21/11/2014 | by Christina Tsafoulias DGAP Transatlantic Paper, November 2014, 17 pp.
Category: Transatlantic Relations, Education
Programs promoting educational and cultural exchange between Germany and North America are important building blocks in the transatlantic relationship and should continue to serve this purpose in the future. Preparing the next generation of transatlanticists depends on them. Without appropriate support and recognition, however, such transatlantic exchange programs risk falling prey to budget cuts and being overshadowed by other strategic national priorities.Transatlantic exchange programs may not be in vogue, but they have a long and important history dating back over six decades. Much like the transatlantic relationship itself, however, these tried-and-true elements of global educational and cultural training are mostly taken for granted. Exchanges between Europe and North America are often seen as standard fare – a nice experience for an individual to have at some point but not one that will necessarily influence international political discourse or the course of world affairs. As such, they have long since ceased to be considered a priority. Now, however, as governments reconfigure funding to align more closely with strategic goals, transatlantic exchange programs must demonstrate their worth. If they fail, they risk neglect, irrelevance and possibly even extinction.
The chief value of exchange programs continues to be the horizon-broadening effect they have on individual participants. Transatlantic programs specifically can help transform a general interest in Europe and its culture (or, in the United States and its culture, respectively) into a lasting interest in transatlantic relations. There is no doubt that over the past sixty years the personal intercultural experiences offered by US-European exchanges forged generations of transatlanticists, offering important precursors to dynamic, cooperative transatlantic relations at higher levels. Such programs need to stay robust – and robustly funded – if future generations of policy experts, diplomats, and business, media, and cultural leaders are to value the transatlantic relationship as much as their predecessors. Otherwise these specialists could well become an endangered species.

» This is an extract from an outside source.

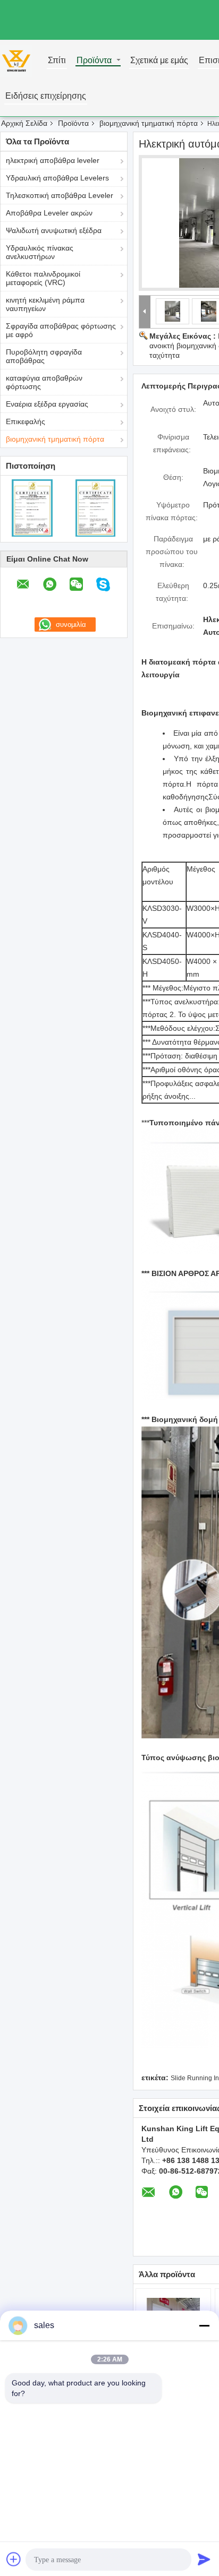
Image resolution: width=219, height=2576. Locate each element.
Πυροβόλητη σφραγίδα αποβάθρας (44, 356)
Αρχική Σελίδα (24, 123)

This paper takes US-German programs as a case study.
The US and Germany are arguably the two most important individual actors in the transatlantic relationship today. Germany and the US have long cooperated on a wide spectrum of policies and programming. Twenty years after the departure of the last American soldiers from Berlin, the dynamic is still evolving, but connections between the two countries remain of critical importance.
With an appendix listing current US-German Exchange Programs.
The long history of US - European (German) exchange has been central to the transatlantic relationship, and it should continue to serve this purpose in the future. Without appropriate support and recognition from both sides of the Atlantic, however, transatlantic exchange risks falling prey to budget cuts and being overshadowed by other strategic national priorities. While priorities necessarily develop and shift over time, we should not lose sight of the overwhelmingly positive impact of transatlantic exchange programs. Programs will have to prove their worth and build innovative approaches in the future, but the fact remains that preparing the next generation of transatlanticists depends on them.